Reached by telephone late Wednesday, a frustrated KRSA executive director Ricky Gease said he didn’t want to talk. It would be better, he said, to quote the group’s measured response on Facebook.
Without mentioning Ruffner or Jensen, the post noted the Ruffner-Jensen led Board killed old restrictions on the net fisheries designed to protect coho (silver) salmon in August.
It is because of the increasing return of coho that the personal-use dipnet fishery at the mouth of the river – the fishery that feeds tens of thousands of Alaskans – ends on July 31.
The commercial fishery, however, continues until August 15. The old management plan called for a closure of the fishery if coho catches started to swell as they sometimes do and could this year with the mix of fish offshore in the Inlet at the moment appearing heavily weighted with silvers.
The drift fleet on Monday caught almost as many silvers as it did sockeye. Normally, the catch this time of year would be largely the latter. The old regulations were designed specifically to protect silvers in a year like this, but the Board did away with that protection.
“Despite acknowledging the potential of large commercial harvests of silver salmon, the BOF waved off any negative impacts on sport fisheries,” the KRSA post said, “when silver salmon are supposedly a priority fishery in both the Mat-Su Valley and Kenai River (sport fisheries).”
Were the issues involving silvers, sockeyes and kings not enough, there were also questions being raised as to how many of the sockeye the state sonar counts in the Kenai are actually sockeye in a year when pink salmon, many of similar size, are returning, plus what might be caught if the state decides to give setnetters more fishing time to harvest what is expected to be a large return of pinks.
That isn’t going to happen, however, unless enough sockeyes show to indicate the in-river sockeye goal is going to be met, and that isn’t looking good.
Gillnets are somewhat selective in the size of the fish they catch. Depending on the size of their gill-snagging mesh, they can catch fish of various sizes.
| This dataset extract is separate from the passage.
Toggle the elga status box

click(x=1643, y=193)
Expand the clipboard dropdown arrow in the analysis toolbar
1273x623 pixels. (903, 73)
But they can’t begin to distinguish between a 5-pound humpy, a 4-pound sockeye and a 6-pound silver, or a 4-pound humpy, a 6-pound sockeye and a 5-pound silver, or any similar mix.
The KRSA is concerned a fishery supposedly targeted on humpies (pinks) could further boost the silver harvest, but the group’s comments were restrained compared to those of Gary Barnes who runs the Alaska Outdoor Journal, a Facebook page followed by more than 17,000 Alaska dipnetters and anglers.
“Let me say I’m so upset with our Cook Inlet Salmon Management Plans that I am barely containing myself here,” he wrote. “(But) I intend to expose every single facet of every management plan that is designed to benefit one single-user group at the complete expense of the other two in-river user groups. There is no science or biology in any of these plans, only greed!”
There really isn’t much to expose, however. Everything has largely happened in plain sight. Gov. Bill Walker is strongly backed by commercial fishing interests; he appointed a Board intended to put commercial interests first; and commercial fishermen are getting what they wanted.
The fallout is not a secret. It was predictable if sockeye returns faltered. And they did.
UPDATE – This story was updated on July 29 to reflect that more fishing time in the Inlet for commercial fisheries is looking unlikely to do the extremely weak nature of the sockeye return.